The Toto toilet company recently opened a $60 million museum for toilets in Kitakyushu. Everything from giant sumo wrestler toilets to Gen. Douglas MacArthur's humble washroom to high-tech electric thrones are on display. (Anna Fifield and Jason Aldag/The Washington Post)
KITA-KYUSHU, JAPAN -- If there’s one thing Japan is passionate about, it’s toilets. Potties, loos, restrooms, john, powder room, however you say it, Japan has put a lot of thought into the smallest room of the house.
Japan is famous for its high-tech, derriere-washing, tushie-warming toilets. These are now such a valued part of Japanese culture that Toto, the beloved Japanese brand, has just built a $60 million museum devoted to its renowned product, at its home base in Kita-Kyushu, on the southern-most of Japan’s four main islands.
Toto even makes extra-wide, extra load-bearing toilets for sumo wrestling stadiums.

The problem: Reproduce the article above about Toto's toilet museum in Japan word for word, from its first sentence to its last.

Dataset records:
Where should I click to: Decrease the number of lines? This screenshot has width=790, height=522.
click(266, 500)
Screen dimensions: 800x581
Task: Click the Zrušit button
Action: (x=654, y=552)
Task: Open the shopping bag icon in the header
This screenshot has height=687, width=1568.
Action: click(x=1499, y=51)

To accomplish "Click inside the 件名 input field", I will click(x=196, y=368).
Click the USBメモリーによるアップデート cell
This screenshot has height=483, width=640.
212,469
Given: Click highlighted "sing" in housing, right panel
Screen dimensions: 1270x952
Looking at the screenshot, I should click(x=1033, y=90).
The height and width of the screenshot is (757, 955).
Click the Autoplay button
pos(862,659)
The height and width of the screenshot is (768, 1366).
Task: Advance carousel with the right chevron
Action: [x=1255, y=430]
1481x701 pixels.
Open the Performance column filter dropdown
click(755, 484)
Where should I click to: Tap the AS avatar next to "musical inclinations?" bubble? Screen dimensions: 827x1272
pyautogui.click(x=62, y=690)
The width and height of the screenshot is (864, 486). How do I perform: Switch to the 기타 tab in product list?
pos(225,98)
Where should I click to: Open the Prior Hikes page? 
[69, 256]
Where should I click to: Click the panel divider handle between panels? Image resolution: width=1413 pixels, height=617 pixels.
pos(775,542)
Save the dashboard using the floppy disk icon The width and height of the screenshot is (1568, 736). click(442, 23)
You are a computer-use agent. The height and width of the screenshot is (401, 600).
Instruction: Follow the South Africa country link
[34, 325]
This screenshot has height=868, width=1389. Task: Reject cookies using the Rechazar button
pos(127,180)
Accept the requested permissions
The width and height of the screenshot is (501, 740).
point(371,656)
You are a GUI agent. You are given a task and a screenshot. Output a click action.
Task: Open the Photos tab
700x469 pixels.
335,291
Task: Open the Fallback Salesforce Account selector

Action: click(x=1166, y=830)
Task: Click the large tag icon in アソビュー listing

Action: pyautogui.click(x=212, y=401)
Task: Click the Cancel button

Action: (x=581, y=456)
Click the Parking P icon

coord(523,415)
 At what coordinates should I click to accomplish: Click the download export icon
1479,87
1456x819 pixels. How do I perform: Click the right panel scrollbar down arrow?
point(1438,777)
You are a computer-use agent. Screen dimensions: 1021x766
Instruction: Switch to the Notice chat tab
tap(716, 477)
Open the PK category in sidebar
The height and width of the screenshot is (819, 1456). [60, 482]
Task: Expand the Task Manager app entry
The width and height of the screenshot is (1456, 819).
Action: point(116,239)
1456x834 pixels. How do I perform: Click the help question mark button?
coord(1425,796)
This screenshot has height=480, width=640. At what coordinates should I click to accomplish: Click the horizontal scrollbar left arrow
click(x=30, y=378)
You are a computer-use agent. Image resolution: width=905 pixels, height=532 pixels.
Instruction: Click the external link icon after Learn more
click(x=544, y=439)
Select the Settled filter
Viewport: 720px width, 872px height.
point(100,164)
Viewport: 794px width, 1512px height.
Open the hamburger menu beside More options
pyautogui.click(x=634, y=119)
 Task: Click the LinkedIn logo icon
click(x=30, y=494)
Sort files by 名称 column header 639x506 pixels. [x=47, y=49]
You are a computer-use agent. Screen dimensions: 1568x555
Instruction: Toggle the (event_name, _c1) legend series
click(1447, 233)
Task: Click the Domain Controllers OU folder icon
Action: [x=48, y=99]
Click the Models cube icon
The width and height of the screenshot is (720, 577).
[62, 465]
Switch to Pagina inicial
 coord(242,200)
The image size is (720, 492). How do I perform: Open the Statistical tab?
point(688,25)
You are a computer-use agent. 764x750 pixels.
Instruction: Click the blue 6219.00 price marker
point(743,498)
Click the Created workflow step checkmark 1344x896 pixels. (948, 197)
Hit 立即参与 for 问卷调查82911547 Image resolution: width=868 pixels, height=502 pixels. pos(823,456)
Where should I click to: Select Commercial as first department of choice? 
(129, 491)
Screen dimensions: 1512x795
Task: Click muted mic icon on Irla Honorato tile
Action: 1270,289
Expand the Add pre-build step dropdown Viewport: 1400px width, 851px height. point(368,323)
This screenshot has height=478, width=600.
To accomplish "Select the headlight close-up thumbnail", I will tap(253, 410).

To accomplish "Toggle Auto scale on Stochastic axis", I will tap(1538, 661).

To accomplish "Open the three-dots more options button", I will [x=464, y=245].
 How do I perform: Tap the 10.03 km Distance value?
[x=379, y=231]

Answer in full:
The Toto toilet company recently opened a $60 million museum for toilets in Kitakyushu. Everything from giant sumo wrestler toilets to Gen. Douglas MacArthur's humble washroom to high-tech electric thrones are on display. (Anna Fifield and Jason Aldag/The Washington Post)
KITA-KYUSHU, JAPAN -- If there’s one thing Japan is passionate about, it’s toilets. Potties, loos, restrooms, john, powder room, however you say it, Japan has put a lot of thought into the smallest room of the house.
Japan is famous for its high-tech, derriere-washing, tushie-warming toilets. These are now such a valued part of Japanese culture that Toto, the beloved Japanese brand, has just built a $60 million museum devoted to its renowned product, at its home base in Kita-Kyushu, on the southern-most of Japan’s four main islands.
Toto even makes extra-wide, extra load-bearing toilets for sumo wrestling stadiums.